“This too shall pass…”
It’s my favorite day of the year, and I wake… depressed.
Still.
The glass has been half-empty for days and nothing seems to shift it. Not rest, or yoga, or a dinner date with a good friend. Not the gym or the supplements or the love of my family.
On the eve of my birthday, I wake every hour, for no reason. Like a baby, I lie there with eyes wide open, as if it’s daytime, instead of 2 or 3 or 4 am. But I feel no child-like wonder for the world, just despondency at my body’s chemistry gone wrong.
I consider slathering myself with the progesterone cream that sits beside my bed. What would happen if I used a cup instead of a quarter teaspoon?
December is my month. It always has been. The snow. The magic. MY birthday. In November, I begin to delight in finding something at the grocery store that expires on 12/8.
12/8. It’s such a perfect combination of numbers that I expect everyone to marvel at it, but they act like it’s just any other day.
This reminds me of something an old friend once said: “Your own child looks perfect, but everyone else’s kid is just a little off.”
Even depressed, I appreciate my birthday. Even though my favorite things bring me no joy, I feel gratitude. Even though I want to weep for no reason at all, I think: This is my BIRTH day. This is my life. What a gift.
I look down at the ring my mother wore when she got pregnant–the tiny diamond on a thin band that was the only thing my undergraduate father could afford, and I feel proud. Someone created me.
It perplexes me that not everyone feels this way about their own special day; that they’d prefer it go by unnoticed. The noticing isn’t the point for me. It’s the claiming.
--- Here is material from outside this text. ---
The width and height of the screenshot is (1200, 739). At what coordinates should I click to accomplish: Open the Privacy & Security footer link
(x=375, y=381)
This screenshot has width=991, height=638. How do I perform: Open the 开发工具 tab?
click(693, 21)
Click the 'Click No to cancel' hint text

In fact, it can feel like your own special secret if no one else knows (like when you first find out you’re pregnant.)
On December 8, I don’t want to go to sleep because then it will be all over; but I do, long before midnight, remembering that it will still be my birthday out West, and maybe even further.
As I snuggle into bed, I discuss the International Date Line with my husband, and fantasize about chasing my birthday around the globe.
It’s embarrassing to admit that at 48 my own birthday is still this important to me. Shouldn’t I have grown out of that by now?
On the morning of December 9th, I wake to find it all over. The gloom is finally gone, and so is my special day.
Kelly Salasin, December 9, 2011

Happy Birthday Kelly from another 12/8 birthday.
Here’s a birthday song for you
As part of my week-long celebration of my 64th birthday, i performed in a trapeze recital in Brattleboro.
Cheryl
http://www.themeditativegardener.blogspot.com
ANother 12/8-er, Happy B-day Cheryl.
Fun arrangement!
I learned this song from the Brattleboro Women’s Chorus when I moved to Vermont.
We balance it with the feminine too, “Some say that long ago, God could not dance to save her soul…
Like you I hold the anniversaries, remembering, decorating.
But my feelings about it have a different nature.
They are a cocktail of duty, dread, anticipation and hope.
I like the way you do it, never grow out of it, keep holding them for all of us.
It helps me to mix my drink with more hope and less dread.